Kurikulum Tak Sesuai Penamaan
Oleh : Drs. Halim Mansyur Siregar
Dalam beberapa tahun terakhir, dunia pendidikan di tanah air akrab dengan istilah
‘KTSP’. Akronim ini aslinya merupakan singkatan dari Kurikulum Tingkat Satuan Pen-
didikan. Namun di lapangan kadang-kadang justru diplesetkan. Satu di antaranya
yakni seperti tertera pada judul tulisan. (Biasalah, orang Indonesia adalah jagonya kalau
soal pleset-memlesetkan).
Tak jelas siapa pencetus plesetan di atas. Tapi setidaknya hal tersebut memang
menarik untuk kembali dilirik. Masih pantas menjadi sesuatu yang perlu dibahas.

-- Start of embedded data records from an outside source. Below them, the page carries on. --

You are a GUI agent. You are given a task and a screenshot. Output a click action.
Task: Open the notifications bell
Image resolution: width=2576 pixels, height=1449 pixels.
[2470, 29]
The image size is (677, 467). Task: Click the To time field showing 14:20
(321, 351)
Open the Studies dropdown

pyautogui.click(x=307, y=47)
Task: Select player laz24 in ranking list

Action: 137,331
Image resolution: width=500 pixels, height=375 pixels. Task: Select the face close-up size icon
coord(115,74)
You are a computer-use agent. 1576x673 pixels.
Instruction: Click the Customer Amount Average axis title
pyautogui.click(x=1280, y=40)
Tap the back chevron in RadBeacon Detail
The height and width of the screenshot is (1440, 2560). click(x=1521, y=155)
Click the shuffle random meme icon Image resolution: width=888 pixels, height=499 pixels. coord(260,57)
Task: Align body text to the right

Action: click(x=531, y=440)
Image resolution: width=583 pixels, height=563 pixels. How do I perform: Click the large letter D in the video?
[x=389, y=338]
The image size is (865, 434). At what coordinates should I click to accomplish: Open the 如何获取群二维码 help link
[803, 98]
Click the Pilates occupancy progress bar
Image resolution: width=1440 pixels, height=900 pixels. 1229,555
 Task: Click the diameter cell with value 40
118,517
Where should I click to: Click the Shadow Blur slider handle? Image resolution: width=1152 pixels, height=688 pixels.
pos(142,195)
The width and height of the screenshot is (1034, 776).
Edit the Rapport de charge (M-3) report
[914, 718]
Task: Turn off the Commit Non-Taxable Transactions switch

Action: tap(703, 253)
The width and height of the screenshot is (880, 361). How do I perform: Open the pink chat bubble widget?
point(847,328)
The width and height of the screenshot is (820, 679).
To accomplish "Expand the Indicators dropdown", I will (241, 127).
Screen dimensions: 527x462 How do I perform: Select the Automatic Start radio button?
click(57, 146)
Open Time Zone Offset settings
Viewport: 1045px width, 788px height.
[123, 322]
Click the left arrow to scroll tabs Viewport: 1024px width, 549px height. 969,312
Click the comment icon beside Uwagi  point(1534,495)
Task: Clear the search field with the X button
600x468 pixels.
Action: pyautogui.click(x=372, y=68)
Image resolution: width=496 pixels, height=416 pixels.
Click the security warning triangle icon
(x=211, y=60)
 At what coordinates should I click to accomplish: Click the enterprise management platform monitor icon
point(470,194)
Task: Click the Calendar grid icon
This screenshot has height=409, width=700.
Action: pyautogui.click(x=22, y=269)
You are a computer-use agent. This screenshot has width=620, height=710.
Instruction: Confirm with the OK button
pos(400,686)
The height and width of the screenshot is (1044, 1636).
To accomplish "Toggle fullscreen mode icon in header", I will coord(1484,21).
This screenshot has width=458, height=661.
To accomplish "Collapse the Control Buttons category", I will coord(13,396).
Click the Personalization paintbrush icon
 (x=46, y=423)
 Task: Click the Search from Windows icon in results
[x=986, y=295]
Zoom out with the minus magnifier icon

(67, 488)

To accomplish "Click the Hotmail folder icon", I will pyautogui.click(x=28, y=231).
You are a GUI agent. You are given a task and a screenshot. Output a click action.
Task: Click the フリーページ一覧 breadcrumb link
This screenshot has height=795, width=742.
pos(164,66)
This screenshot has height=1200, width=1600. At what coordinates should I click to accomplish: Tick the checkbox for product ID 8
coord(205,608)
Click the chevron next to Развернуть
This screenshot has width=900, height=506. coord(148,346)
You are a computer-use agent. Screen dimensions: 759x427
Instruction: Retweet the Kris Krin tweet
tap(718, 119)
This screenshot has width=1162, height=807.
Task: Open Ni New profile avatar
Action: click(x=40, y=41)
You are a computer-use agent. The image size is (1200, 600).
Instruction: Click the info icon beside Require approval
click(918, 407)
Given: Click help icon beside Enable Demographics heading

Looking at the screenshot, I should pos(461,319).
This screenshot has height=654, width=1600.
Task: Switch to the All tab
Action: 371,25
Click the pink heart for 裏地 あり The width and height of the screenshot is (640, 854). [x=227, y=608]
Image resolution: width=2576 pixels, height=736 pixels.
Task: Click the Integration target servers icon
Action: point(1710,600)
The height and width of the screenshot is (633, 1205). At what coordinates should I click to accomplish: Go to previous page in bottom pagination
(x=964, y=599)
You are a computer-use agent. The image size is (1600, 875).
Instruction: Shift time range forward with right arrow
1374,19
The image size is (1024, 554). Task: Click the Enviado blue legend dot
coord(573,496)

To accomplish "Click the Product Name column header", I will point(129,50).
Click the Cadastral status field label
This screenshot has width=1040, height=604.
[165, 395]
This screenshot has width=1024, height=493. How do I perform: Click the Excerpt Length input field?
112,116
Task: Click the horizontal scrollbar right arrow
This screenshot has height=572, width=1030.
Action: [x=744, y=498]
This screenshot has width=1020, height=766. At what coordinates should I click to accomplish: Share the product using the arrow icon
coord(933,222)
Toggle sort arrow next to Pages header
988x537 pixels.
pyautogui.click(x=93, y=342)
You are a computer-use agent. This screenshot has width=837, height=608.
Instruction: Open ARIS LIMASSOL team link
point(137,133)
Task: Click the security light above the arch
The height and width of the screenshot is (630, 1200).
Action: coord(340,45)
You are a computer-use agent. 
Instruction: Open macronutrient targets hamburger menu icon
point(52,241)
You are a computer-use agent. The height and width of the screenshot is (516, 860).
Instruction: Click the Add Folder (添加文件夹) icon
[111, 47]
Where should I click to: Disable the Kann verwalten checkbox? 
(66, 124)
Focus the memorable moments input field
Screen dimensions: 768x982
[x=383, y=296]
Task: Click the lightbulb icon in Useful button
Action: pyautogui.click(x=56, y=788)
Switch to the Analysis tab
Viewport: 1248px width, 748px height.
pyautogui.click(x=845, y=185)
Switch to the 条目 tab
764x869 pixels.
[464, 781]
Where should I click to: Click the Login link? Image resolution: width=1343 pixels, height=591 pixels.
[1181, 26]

Mestinya menyerupai sistem kredit semester
Jika dipikir-pikir, sesuai namanya, Kurikulum Tingkat Satuan Pendidikan
semestinya menyerupai sistem kredit semester (SKS) di perguruan tinggi. Artinya, para
peserta didik pada tiap satuan pendidikan (SMP & SMA) seharusnya tidak lagi
dikelompokkan berdasarkan tingkatan-tingkatan kelas, semisal : kelas VII, VIII, IX dan
seterusnya. Otomatis, tak ada pula kategori naik atau tinggal kelas yang biasanya
dicantumkan untuk menutup tahun pelajaran (tahun akademik bagi mahasiswa). Sebagai
gantinya ialah meraih predikat ‘lulus’ atau ‘tidak lulus’ per mata pelajaran, semester demi
semester.
Sekadar ilustrasi, kira-kira begini. Misalkan pada semester pertama seorang siswa
mengikuti mata pelajaran Matematika I, Bahasa Inggris I, IPA I dan sebagainya. Dari
sejumlah mata pelajaran itu barangkali ia akan lulus semua. Tetapi tidak tertutup
kemungkinan ada pula beberapa mata pelajaran yang tidak lulus. Demikian juga untuk
semester-semester berikutnya. Nah, jika setelah tiga tahun (6 semester) ternyata masih
ada mata pelajaran yang belum lulus maka siswa tadi harus mengulang atau mengikuti
kembali mata pelajaran-mata pelajaran yang dimaksud sampai ia dinyatakan lulus
seluruhnya. Dengan kata lain, seharusnya dalam KTSP tidak mengenal adanya Ulangan
Umum (apalagi Ujian Nasional), kecuali untuk keperluan ‘pemetaan mutu’ semata.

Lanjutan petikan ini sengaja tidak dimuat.